### [What the exercise asks]
Beginning with the line that holds "The height and", copy each line exactly through the end of the entries, but leave the pictures out.
═════ Input data ═════
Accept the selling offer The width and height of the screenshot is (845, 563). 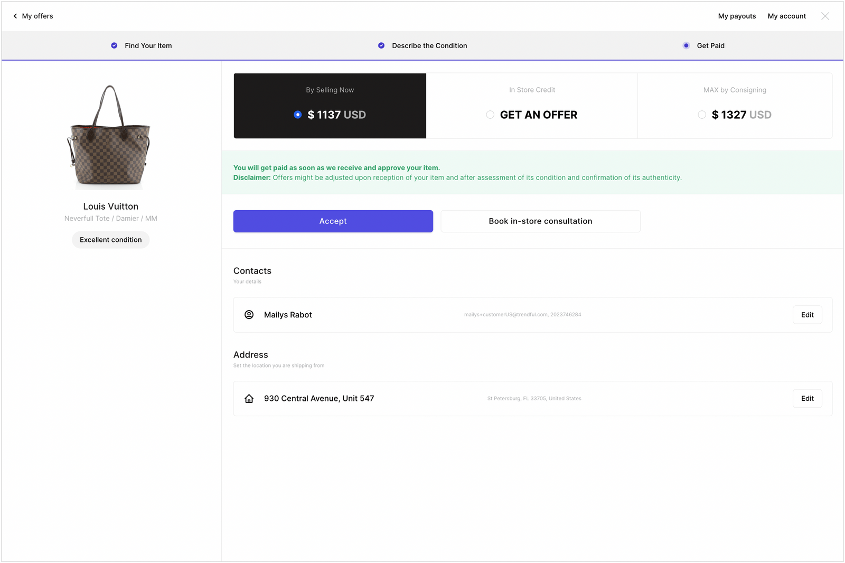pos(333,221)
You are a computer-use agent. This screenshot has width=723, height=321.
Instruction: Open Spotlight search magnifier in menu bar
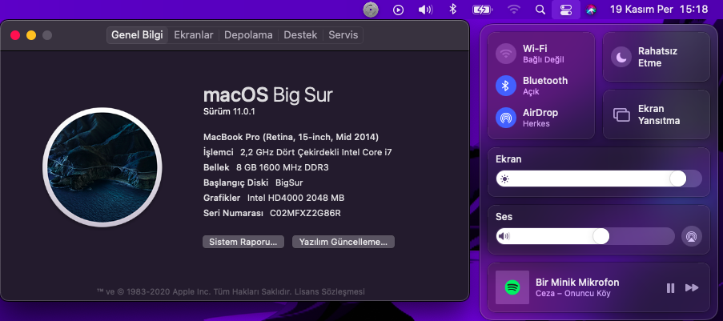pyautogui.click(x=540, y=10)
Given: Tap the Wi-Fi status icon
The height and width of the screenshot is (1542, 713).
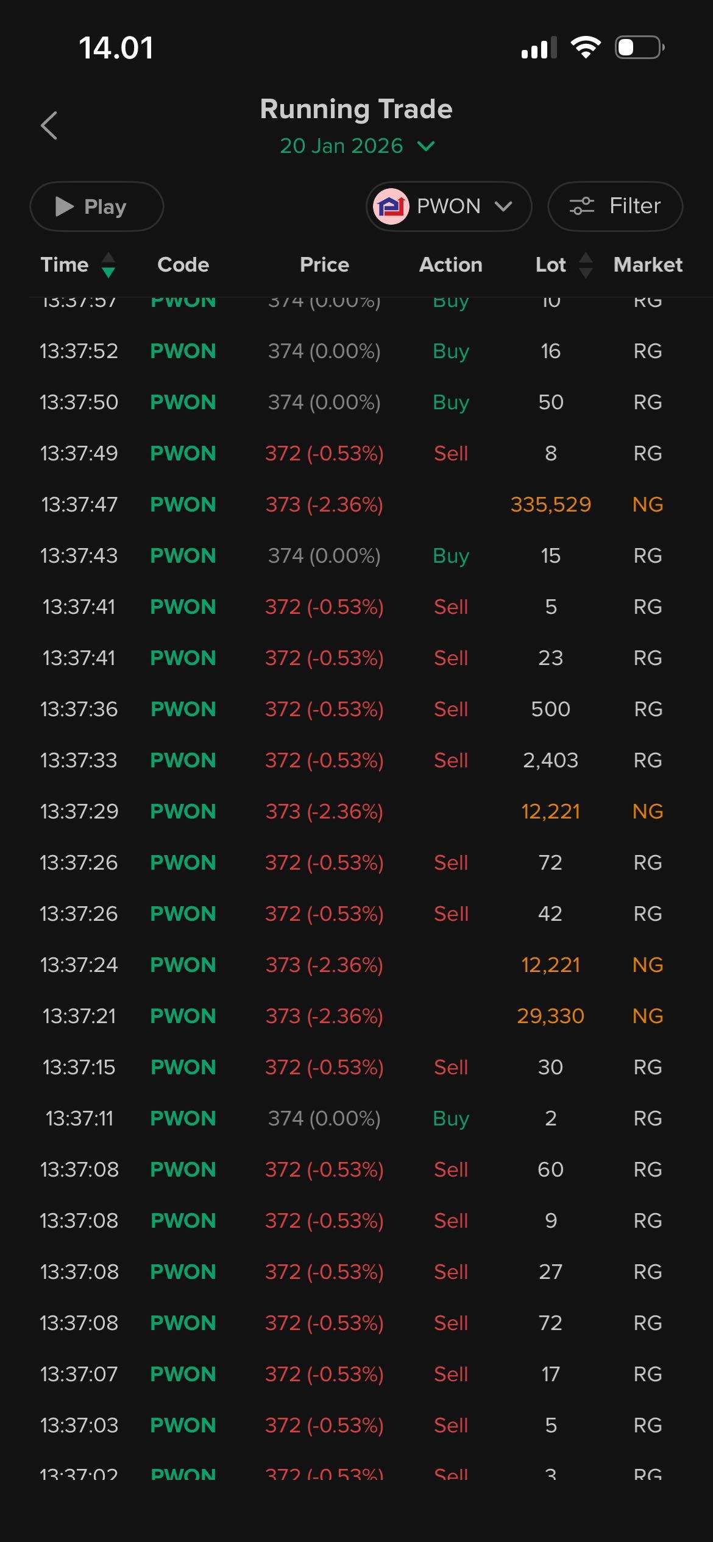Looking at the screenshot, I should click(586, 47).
═════
### [Task output]
The height and width of the screenshot is (1542, 713).
Looking at the screenshot, I should click(586, 47).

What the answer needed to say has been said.